Consistía
en contar la vida en no más de diez centímetros, en las piezas aleatorias. Y
aunque por entonces perro mira luna no significaba más que una luna, un perro y
un mirar, pronto se entendería como el medio más confiable para conocernos, un
método desprejuiciado donde la piedra en el pasto era una declaración
metafísica de unión, o una alegoría al destierro. No era mandatorio anexar un dibujo
ahí donde falla un soliloquio aparente (y si éramos no sé cuantos con eso). No
faltaría el tonto que pensara en una unión de cuanto garabato viera (el papel
grasiento de esa hamburguesa estación de tren, la factura de luz y el reverso
de una plantilla de zapato) para encontrar una continuidad reveladora, como
fragmentos divididos, pasajes de una obra mayor, y se vería triple tonto por
pensar, buscar y creer (o negar el fracaso) que la ha encontrado.
Ya
para cuando estábamos ahí los mensajes eran cosa corriente, un desayuno
necesario. De eso se trataba también. Saber al otro en sueños y marcar con
palabras la noche.
Una
de las partes más jugosas del asunto era descubrir los ficticios, materia
complicada en primeros términos. Eso daba de qué hablar. El salvoconducto ¿de
qué? Bueno, quizás de una existencia mediocre (¿hasta qué punto puede
considerarse mediocre una existencia?). Reformular en términos como esos un
vivir tenía algo por lo menos especial, pero estaba claro. No se podía reducir
sólo a eso. Tal vez un poco más sucio, de eso que no vale lavarse y ya. Podía
ser una forma de independencia con el despojo de una equivalencia imagen
palabra y la resistencia a aprehender a uno como un todo.
Surgía
este método como una necesidad de un lenguaje tan propio a los suspiros como
para emplearlo al anular la verborragia. Porque todo vale cuando se respira en
silencio. Cuando el pecho subibaja lleva adelante y atrás, arriba y abajo
huracanes de poco más que aire. Se nos descascaró el habla, cayéndose como si
la piel fuera la máscara, el diseño de un abrigo contra toda esa fuerza externa
en lo que tenía uno que decir para no encasillarse en las incomodidades del no
sé qué. Se debiera a mi negación por una conversación que no da más que lo que
puede dar, o a lo que tuviera que ser, y así.
Y
escuché las hojas rasgadas. Un ritual, un vientre, el tuyo probablemente.

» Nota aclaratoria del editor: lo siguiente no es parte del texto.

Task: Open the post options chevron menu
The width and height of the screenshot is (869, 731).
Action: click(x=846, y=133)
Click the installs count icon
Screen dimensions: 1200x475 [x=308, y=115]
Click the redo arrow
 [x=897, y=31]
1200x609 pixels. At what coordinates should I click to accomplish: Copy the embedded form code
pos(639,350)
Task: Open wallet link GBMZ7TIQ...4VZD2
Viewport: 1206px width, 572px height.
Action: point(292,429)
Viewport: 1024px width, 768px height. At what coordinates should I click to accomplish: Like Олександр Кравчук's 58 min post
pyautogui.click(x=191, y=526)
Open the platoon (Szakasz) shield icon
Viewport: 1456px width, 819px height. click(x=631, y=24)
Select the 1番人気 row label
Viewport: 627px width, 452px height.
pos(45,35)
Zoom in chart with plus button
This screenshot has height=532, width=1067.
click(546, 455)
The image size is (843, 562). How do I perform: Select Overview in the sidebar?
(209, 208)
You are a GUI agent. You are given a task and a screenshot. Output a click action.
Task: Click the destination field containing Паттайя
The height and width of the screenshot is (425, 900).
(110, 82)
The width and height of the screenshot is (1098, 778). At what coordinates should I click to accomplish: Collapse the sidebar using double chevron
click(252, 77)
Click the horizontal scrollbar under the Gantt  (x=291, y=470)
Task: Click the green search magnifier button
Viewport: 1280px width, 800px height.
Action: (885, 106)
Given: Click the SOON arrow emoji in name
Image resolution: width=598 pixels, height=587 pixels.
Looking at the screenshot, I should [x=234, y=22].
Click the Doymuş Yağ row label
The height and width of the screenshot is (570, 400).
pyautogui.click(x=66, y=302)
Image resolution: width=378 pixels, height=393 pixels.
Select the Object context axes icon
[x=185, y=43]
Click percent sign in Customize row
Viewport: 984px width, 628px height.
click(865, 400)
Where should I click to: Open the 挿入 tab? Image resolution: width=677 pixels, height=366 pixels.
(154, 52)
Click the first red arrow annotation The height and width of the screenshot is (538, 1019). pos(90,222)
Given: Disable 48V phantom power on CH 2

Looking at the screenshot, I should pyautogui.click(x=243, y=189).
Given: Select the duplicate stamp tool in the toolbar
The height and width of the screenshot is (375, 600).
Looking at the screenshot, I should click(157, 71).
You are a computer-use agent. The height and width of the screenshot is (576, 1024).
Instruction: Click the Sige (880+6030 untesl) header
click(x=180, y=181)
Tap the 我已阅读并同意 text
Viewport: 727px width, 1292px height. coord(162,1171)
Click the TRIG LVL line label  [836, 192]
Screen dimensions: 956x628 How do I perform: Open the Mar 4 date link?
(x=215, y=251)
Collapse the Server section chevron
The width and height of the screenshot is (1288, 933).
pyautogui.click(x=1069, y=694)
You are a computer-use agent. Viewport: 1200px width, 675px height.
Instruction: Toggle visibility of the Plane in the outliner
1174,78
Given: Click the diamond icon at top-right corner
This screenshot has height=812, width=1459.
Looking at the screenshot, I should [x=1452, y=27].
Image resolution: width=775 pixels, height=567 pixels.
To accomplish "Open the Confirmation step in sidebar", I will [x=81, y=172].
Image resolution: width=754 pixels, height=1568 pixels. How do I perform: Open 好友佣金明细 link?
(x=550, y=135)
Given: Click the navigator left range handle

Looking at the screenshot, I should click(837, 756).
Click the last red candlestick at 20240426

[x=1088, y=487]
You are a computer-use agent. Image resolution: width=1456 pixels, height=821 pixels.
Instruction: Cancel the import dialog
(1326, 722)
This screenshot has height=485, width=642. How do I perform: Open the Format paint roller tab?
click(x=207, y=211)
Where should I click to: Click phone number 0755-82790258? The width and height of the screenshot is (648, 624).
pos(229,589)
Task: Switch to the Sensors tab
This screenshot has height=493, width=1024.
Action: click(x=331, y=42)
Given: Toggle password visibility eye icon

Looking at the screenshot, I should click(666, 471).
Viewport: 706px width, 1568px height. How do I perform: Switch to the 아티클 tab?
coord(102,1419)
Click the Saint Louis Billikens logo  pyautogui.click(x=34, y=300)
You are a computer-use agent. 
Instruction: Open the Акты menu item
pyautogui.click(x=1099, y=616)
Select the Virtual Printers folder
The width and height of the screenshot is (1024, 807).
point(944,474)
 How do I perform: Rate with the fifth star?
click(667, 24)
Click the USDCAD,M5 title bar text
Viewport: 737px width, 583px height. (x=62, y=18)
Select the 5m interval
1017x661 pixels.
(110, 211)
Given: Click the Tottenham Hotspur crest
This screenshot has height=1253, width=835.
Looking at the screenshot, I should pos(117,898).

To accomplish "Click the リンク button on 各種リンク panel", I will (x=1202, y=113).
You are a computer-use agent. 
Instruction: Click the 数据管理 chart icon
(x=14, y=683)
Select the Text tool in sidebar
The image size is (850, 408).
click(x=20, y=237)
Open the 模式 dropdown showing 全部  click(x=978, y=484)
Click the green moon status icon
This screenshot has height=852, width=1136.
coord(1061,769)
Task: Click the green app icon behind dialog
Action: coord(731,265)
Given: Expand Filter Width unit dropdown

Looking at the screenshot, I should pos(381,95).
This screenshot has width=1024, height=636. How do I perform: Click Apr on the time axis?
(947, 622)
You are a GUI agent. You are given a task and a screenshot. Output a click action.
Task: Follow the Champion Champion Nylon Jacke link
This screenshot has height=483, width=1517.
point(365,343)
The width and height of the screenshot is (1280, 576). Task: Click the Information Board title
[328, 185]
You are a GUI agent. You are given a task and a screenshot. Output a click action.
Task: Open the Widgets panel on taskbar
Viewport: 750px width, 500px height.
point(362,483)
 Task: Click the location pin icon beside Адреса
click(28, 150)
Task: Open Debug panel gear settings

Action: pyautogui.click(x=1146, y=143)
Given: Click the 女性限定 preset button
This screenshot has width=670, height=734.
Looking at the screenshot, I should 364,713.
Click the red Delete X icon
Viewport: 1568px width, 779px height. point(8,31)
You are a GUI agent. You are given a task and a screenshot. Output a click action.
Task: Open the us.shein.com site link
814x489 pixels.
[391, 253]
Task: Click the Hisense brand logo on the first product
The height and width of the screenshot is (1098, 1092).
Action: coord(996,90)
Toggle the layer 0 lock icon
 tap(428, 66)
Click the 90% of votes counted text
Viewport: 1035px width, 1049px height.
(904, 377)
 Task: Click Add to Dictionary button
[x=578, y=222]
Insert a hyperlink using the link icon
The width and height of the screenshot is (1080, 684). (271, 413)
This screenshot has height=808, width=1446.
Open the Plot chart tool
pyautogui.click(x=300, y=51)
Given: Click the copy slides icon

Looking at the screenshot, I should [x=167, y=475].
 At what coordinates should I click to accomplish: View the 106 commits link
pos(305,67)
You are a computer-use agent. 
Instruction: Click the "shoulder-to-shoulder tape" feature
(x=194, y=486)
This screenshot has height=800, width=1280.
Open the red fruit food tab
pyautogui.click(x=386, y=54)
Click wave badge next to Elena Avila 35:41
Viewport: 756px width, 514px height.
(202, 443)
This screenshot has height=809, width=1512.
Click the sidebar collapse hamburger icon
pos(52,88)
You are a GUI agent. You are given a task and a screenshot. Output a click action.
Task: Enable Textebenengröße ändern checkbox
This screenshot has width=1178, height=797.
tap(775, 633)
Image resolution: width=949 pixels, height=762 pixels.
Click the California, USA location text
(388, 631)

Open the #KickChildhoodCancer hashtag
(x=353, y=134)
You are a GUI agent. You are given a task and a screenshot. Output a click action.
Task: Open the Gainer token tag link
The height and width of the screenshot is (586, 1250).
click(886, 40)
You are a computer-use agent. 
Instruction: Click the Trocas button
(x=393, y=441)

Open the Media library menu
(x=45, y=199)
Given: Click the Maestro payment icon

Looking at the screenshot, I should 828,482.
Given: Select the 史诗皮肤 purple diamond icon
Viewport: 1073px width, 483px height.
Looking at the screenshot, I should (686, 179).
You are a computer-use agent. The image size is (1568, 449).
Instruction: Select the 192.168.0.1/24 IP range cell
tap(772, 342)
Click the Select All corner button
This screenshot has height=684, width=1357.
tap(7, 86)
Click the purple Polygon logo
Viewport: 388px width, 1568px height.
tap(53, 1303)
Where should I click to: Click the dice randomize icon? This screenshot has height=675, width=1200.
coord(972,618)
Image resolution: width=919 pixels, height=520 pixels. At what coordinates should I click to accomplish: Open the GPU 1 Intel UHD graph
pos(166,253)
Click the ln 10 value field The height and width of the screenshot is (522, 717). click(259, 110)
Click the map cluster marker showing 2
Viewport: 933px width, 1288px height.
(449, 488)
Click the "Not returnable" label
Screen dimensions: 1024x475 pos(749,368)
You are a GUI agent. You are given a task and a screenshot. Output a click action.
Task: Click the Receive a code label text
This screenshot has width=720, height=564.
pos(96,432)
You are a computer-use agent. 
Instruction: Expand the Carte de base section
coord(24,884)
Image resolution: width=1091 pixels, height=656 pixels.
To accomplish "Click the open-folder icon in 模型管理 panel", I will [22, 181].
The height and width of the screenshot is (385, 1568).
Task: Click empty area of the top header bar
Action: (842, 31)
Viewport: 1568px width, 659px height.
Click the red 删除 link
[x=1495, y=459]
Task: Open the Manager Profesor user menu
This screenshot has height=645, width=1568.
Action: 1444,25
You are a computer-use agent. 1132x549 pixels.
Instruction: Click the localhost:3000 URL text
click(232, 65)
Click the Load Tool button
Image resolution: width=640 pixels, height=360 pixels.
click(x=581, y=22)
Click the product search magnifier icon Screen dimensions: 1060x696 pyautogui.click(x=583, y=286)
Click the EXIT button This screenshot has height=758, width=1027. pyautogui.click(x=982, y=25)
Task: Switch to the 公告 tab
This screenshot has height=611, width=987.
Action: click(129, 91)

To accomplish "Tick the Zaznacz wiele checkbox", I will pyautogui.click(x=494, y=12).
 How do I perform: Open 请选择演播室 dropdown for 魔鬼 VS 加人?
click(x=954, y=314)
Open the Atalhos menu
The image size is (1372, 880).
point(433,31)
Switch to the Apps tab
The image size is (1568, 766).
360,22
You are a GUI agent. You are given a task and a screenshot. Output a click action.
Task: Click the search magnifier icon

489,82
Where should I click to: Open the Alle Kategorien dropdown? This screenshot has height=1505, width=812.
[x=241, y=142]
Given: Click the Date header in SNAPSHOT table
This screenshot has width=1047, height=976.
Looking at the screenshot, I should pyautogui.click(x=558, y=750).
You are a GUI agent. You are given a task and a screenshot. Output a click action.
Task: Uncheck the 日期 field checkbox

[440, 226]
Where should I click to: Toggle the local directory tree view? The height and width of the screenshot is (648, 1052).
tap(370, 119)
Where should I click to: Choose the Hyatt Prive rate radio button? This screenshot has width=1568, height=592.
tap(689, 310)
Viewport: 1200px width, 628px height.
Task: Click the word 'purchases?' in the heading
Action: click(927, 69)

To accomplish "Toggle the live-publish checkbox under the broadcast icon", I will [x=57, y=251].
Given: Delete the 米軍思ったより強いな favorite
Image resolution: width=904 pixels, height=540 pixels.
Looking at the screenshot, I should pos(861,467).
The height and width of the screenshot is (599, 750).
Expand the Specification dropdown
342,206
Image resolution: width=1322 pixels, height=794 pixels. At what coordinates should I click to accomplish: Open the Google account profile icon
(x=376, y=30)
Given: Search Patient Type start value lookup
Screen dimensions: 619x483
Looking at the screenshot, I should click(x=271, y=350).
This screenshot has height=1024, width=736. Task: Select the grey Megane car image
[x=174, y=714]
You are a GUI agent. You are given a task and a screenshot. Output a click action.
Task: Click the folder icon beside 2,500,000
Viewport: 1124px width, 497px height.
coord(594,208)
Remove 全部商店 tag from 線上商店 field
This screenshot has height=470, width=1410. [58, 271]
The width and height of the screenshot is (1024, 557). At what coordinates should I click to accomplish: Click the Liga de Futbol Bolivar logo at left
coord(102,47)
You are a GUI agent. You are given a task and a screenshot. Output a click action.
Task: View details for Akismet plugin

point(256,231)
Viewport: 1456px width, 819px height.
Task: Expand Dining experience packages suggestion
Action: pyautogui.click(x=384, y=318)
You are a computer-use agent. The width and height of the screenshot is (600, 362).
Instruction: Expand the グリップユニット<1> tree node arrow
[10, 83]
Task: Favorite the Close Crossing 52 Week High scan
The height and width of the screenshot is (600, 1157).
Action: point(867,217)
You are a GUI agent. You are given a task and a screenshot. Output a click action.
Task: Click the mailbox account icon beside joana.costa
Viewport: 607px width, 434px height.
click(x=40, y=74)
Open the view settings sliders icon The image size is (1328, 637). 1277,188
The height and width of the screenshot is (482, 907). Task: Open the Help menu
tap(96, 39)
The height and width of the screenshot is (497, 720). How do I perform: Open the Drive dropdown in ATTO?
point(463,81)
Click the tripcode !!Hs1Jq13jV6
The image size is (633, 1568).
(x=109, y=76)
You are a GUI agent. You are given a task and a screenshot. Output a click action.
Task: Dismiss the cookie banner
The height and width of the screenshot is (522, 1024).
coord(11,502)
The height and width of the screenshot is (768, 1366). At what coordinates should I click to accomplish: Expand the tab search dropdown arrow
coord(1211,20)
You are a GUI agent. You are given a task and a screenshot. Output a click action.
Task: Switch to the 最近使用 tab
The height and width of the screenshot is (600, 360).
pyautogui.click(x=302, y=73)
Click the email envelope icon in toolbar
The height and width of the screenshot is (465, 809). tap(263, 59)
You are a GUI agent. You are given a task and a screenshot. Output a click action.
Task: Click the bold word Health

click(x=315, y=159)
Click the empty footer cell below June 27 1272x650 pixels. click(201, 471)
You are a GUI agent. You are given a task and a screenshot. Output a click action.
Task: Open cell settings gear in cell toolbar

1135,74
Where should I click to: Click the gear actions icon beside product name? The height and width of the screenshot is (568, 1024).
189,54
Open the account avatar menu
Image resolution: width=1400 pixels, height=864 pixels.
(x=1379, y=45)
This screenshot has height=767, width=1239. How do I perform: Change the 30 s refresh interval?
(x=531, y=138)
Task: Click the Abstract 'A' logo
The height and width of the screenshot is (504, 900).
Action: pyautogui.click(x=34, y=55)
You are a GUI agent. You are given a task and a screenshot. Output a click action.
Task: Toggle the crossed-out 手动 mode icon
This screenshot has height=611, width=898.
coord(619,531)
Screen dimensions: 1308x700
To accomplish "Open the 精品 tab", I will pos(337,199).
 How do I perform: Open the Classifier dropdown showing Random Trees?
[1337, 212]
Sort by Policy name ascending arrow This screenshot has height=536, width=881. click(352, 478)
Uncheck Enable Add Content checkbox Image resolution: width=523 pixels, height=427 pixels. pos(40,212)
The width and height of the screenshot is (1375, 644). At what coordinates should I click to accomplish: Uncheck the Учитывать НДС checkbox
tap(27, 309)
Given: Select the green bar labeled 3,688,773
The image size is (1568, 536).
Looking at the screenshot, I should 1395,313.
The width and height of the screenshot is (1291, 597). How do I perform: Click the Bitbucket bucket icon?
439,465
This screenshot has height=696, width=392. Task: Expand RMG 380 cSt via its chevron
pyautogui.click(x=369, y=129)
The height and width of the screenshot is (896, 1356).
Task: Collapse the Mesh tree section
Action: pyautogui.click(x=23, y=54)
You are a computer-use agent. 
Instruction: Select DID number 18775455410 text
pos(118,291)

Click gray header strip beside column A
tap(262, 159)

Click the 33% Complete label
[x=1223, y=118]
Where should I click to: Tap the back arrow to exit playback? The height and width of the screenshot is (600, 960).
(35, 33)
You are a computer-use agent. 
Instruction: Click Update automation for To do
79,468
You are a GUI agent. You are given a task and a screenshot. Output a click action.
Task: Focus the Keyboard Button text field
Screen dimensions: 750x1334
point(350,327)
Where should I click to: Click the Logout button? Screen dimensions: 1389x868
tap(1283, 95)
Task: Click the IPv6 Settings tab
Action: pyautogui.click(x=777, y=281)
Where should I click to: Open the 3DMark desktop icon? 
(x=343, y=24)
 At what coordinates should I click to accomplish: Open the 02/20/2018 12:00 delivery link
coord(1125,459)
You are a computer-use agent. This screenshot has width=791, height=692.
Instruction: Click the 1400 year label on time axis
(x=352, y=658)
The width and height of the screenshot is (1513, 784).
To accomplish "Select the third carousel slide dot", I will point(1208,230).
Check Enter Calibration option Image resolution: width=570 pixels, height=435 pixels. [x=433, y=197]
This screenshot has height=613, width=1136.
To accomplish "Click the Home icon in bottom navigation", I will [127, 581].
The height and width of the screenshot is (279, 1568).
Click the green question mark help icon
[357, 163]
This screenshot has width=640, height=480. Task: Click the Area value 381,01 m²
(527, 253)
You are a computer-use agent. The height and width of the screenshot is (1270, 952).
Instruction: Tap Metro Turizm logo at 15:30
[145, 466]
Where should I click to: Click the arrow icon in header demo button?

Probablemente tu vientre en el lugar correspondiente. Y probablemente los dos
haciendo un vocabulario que nos identifique entre los cientos de rostros,
aunque sin mirarnos, sin mirar las miradas, sin poblar la mente con el recuerdo
de una cara y armar la ajena con cientos de miles. Entonces tendrías la nariz
aquella, con la profundidad de esa sonrisa, el mentón recto aquel y la frente
amplia como esta misma. Pero se haría todo de nuevo con los rasgos de ese día,
de la esquina y la parada, o del almacén, el árbol cobijo, o el mantra
agobiante de la tarde.
Consistía
en contar la vida sin mirarse, dejando un mensaje corto en donde otro pudiera
encontrarlo, o no, pero en esencia, abriendo lo que hay que abrir de una vez en
la vida. Las reglas están para romperse, dicen y dicen.